Voici le texte du discours de Mehdi Kassou prononcé par Adriana Costa Santos à la remise du prix de la fondation Henri La Fontaine 2018 au Sénat de Bruxelles, ce 19 octobre 2018.

Mesdames et Messieurs,

Citoyens, Citoyennes - Solidaires, en vos titres et qualités.

J’aurais préféré ne pas être ici. J’aurais préféré ne pas devoir prendre la parole au nom de dizaines de milliers de citoyens engagés, mobilisés, solidaires.

J’aurais préféré que ce mouvement n’existe pas.

J’aurais préféré que les raisons pour lesquelles nous sommes ici aujourd’hui n’aient jamais existées.

J’aurais aimé que jamais n’existent les:

“ Allez, dégage” accompagnés de petits coups de bottes à l’aube en guise de réveil au parc Maximilien.

J’aurais aimé que les colsons n'aient jamais zippé, serré et blessé tant de poignets.

J'aurais aimé ne jamais assister aux battues organisées par la police dans le parc Maximilien afin que sortent de leurs abris de fortune les quelques centaines de personnes n'ayant d'autre endroit qu'un sol boueux pour se reposer.

J'aurais aimé que nous n'ayons jamais eu à penser ou à organiser la protection d'humains victimes d'une politique migratoire ferme, inhumaine, répressive et d'une violence dont l'histoire se serait bien passé.

Mais nous sommes-là aujourd'hui.

Nous sommes ici aujourd'hui pour recevoir une reconnaissance, mais, comme vous l'aurez compris, nos sentiments sont mitigés.

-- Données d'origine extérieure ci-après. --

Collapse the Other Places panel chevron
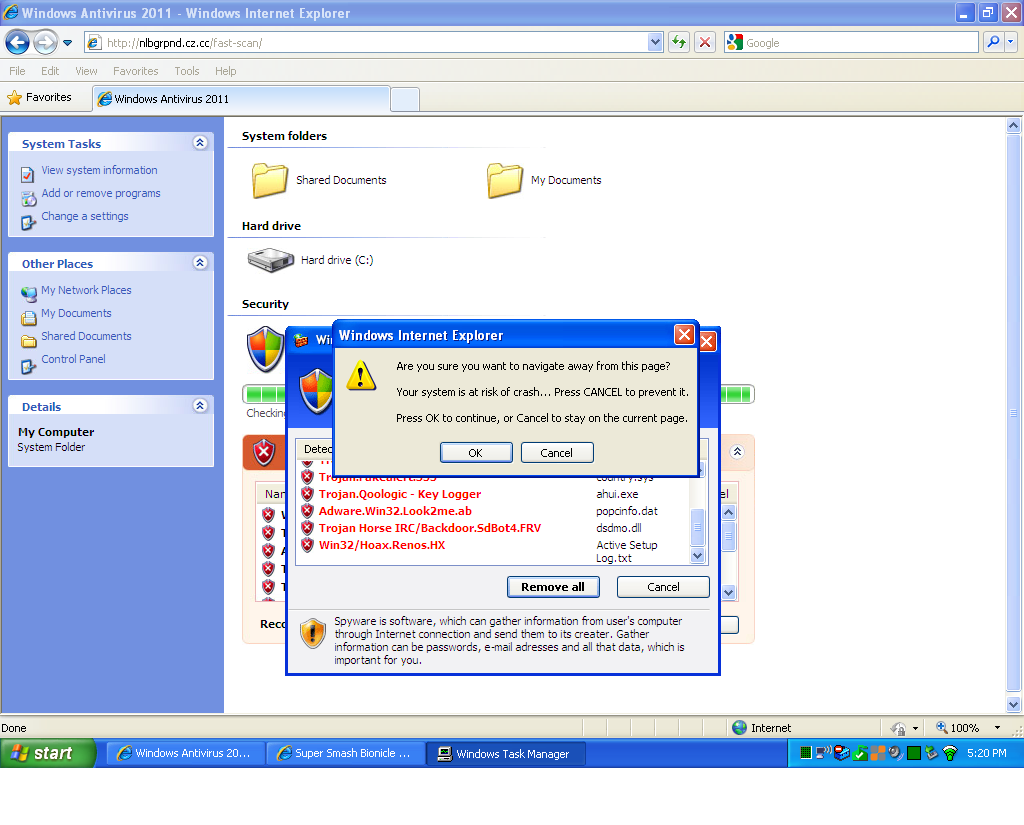The image size is (1024, 825). pos(200,262)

Si la reconnaissance de nos actions nous touche et nous honore, il serait presque schizophrénique de s'en réjouir tant les raisons pour lesquelles nous existons sont inadmissibles, inacceptables.

Nous sommes nés dans l'urgence.

Nous avons grandi dans l'urgence.

Nous nous sommes organisés dans l'urgence.

Nous avons structuré du mieux que nous pouvions la réponse que nous apportions à une violence bien plus structurée, bien plus équipée, bien plus organisée et surtout... bien plus politisée.

C'est là toute la honte que le gouvernement actuel devra un jour assumer devant l'histoire.

Si la mémoire des uns semble courte et les autorise à nous envoyer au visage des scènes et des comportements dont on pensait qu'ils ne se reproduiraient jamais, l'histoire elle, je l'espère, se rappellera.

(L’histoire) se rappellera de ces dizaines de milliers de citoyens qui répondaient aux coups de bottes par des mains tendues, aux poignets blessés par des accolades fraternelles, au froid de la rue, par un coin près de feu, à l'humidité des cachots par des lits au chaud, dans leurs maisons.

Notre MOBILISATION c'est:

Plus de 200.000 nuitées offertes.

Plus de 400.000 repas partagés.

Plus d'un million de sourires échangés.

Avec un chiffre unique pour notre gouvernement:

Zéro.

Zéro solution.

Lorsque nous avons réclamé un centre d'accueil et d'orientation, Mr le Premier Ministre nous a répondu “Appel d'air”.

Sans arguments, sans fondement, sans rigueur scientifique, sans preuves... Appel d'air.

Lorsqu'un an plus tard nous lui avons prouvé, chiffres à l’appui que l'appel d'air n'existait pas et que la dignité des uns ne devait pas être conditionnée aux peurs des autres…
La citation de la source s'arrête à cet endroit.